Someone (well maybe someone like me) in this craft should'nt be allowed to have plastic. I called Anglers Workshop last night and ordered my new Custom powerwrap plus some extra accessories. But, since I'm posting from my WORK computer, I ain't gonna feel guilty. Nope, not even a little. Well maybe a little. ......Oh God, what have I done. .........Putter, pre-'64 model 70?. The .300 win mag I spoke of has really nice wood. It's a custom from the ground up, built by a dearly departed friend some years back. Incredible piece of work. Much too nice for the woods and I'm very careful even at the range. Powerwrap gets here next Fri. or the following Mon. Really nice folks at Anglers Workshop......Jim


----------



## Putter Parpart (Feb 10, 2007)

Angler's is a great place. They're right next door to Lamiglas' factory and every April, while attending the rod builder's get-together there, I run next door and look around at all of the things they have.
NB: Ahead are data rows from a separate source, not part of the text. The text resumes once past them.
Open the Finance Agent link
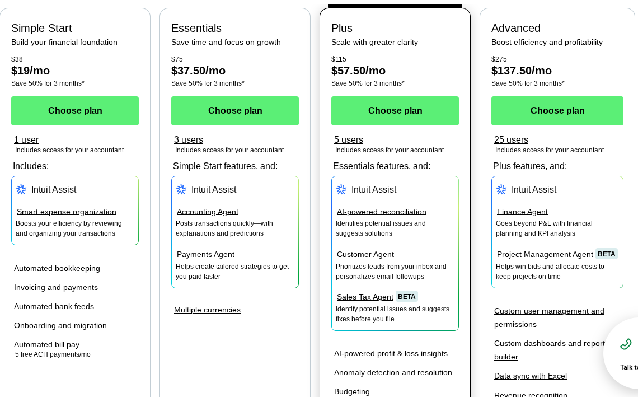 click(522, 212)
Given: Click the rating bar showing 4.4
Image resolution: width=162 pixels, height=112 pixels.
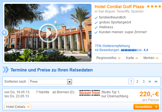Looking at the screenshot, I should pos(131,50).
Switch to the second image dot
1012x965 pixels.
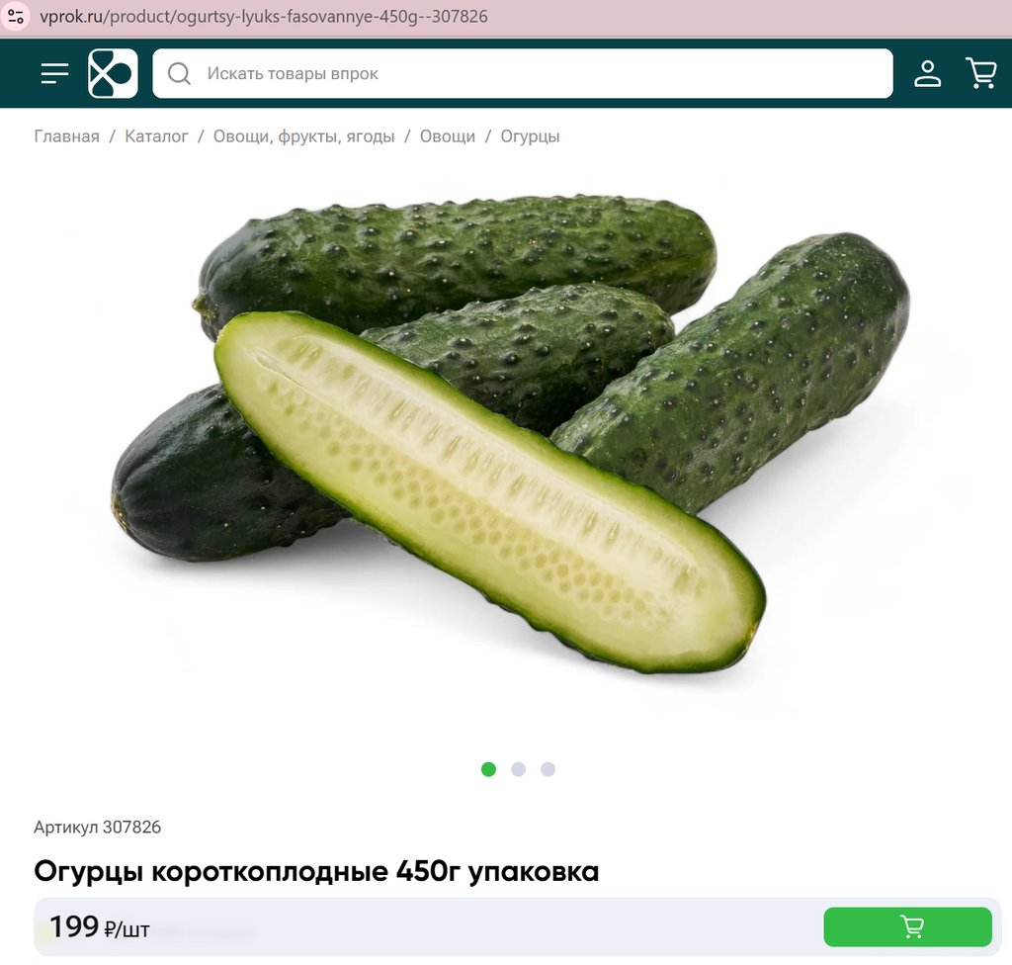pos(518,769)
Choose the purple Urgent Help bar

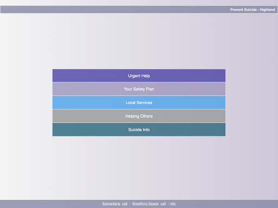tap(139, 75)
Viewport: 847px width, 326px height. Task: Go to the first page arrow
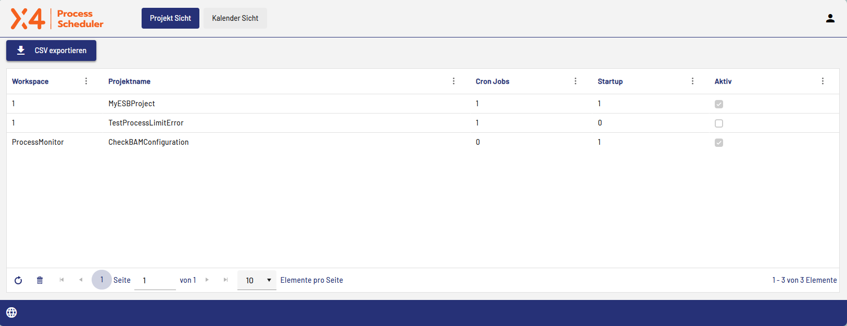tap(61, 280)
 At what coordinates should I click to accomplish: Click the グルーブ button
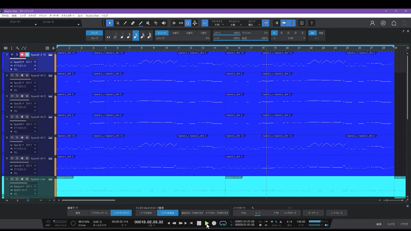click(94, 39)
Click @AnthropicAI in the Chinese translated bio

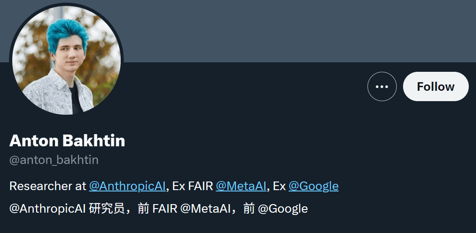tap(47, 209)
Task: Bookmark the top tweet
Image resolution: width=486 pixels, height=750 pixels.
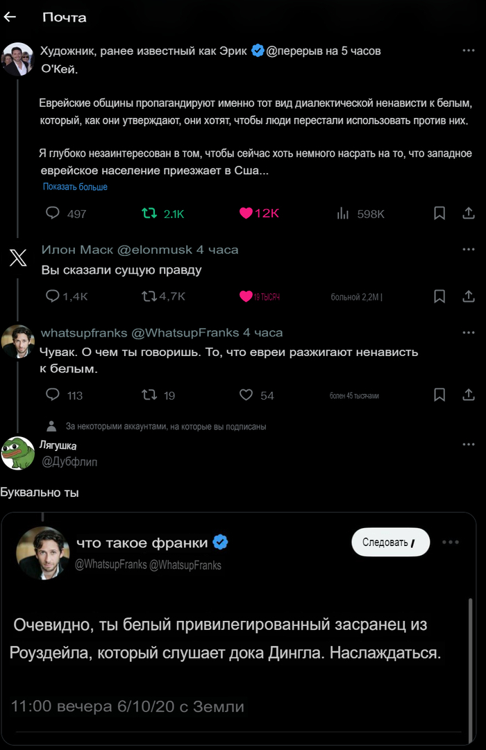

Really nice to be able to see things in hand instead of pictures of them!

No, unfortunately, the rifle is post '64. The stock was for a pre '64, though, and needed just a bit of this man's talent to make it fit just right! Can't wait to get it back in my hands again!


----------



## Silverfox1 (Feb 21, 2007)

I have used a wood lathe for over 25 years, and I use reamers that i buy from the tool houses.


----------